Right click this link and download to get the starting code. All I’ve done is implement the boring argument parsing and given you some helpful utility functions.

Also here are some test PNG files:

Read the comments on the little tiny functions at the top of the file! They’re useful!

Compile like so:

gcc -Wall -Werror --std=c99 -g -o readpng readpng.c


You will be able to run it in four different ways:

./readpng


If you try those right now, they’ll say they’re unimplemented and exit. You have to implement the command functions: show_info, dump_chunks, and show_text.

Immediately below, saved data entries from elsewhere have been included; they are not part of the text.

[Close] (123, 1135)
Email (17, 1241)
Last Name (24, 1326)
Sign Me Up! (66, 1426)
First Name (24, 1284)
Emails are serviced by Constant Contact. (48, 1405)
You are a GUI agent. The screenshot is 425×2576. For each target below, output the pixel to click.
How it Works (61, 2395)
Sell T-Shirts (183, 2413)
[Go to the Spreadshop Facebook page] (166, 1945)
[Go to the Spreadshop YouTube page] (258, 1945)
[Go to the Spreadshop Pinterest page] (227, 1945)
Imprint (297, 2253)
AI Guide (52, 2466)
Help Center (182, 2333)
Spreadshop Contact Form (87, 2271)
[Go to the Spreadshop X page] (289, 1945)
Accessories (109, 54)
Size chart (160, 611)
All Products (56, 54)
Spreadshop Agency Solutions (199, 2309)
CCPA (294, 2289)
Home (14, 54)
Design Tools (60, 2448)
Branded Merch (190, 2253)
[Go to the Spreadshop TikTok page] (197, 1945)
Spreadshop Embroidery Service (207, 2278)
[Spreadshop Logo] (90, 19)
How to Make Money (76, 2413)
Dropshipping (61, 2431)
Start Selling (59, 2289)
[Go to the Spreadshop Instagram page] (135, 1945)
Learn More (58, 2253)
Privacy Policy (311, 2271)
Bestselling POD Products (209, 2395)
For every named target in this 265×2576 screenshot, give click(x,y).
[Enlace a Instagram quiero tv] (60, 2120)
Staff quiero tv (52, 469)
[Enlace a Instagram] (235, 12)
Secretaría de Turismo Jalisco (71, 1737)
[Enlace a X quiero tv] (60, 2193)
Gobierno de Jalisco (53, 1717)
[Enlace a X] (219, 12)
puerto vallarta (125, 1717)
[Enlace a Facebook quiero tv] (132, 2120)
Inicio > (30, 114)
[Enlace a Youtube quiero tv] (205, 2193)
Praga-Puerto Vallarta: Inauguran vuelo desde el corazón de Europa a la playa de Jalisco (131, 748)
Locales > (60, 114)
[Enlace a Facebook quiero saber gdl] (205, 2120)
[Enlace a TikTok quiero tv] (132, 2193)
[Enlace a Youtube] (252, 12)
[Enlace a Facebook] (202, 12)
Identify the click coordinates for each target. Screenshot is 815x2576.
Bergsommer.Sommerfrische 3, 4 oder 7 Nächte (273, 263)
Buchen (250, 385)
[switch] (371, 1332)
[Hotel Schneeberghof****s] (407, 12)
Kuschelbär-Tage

## 1. Open the file and check the file signature!

From now on, whenever I tell you to do something, make a function for it. You will be graded on coding style. This is not CS 0007. You cannot put everything in main. Don’t try it.

Make a new function. This function needs to take the filename and return a FILE*. It should:

• open the file for reading binary data
• check if opening the file failed, and if so, print an error message and exit
• use exit(1) to exit the program.
• read the PNG file signature into an array of 8 characters
• use strneq to compare it to the PNG_SIGNATURE I gave you
• and if they’re not equal, give an error and exit.
• return the opened FILE*. (don’t fclose it… yet.)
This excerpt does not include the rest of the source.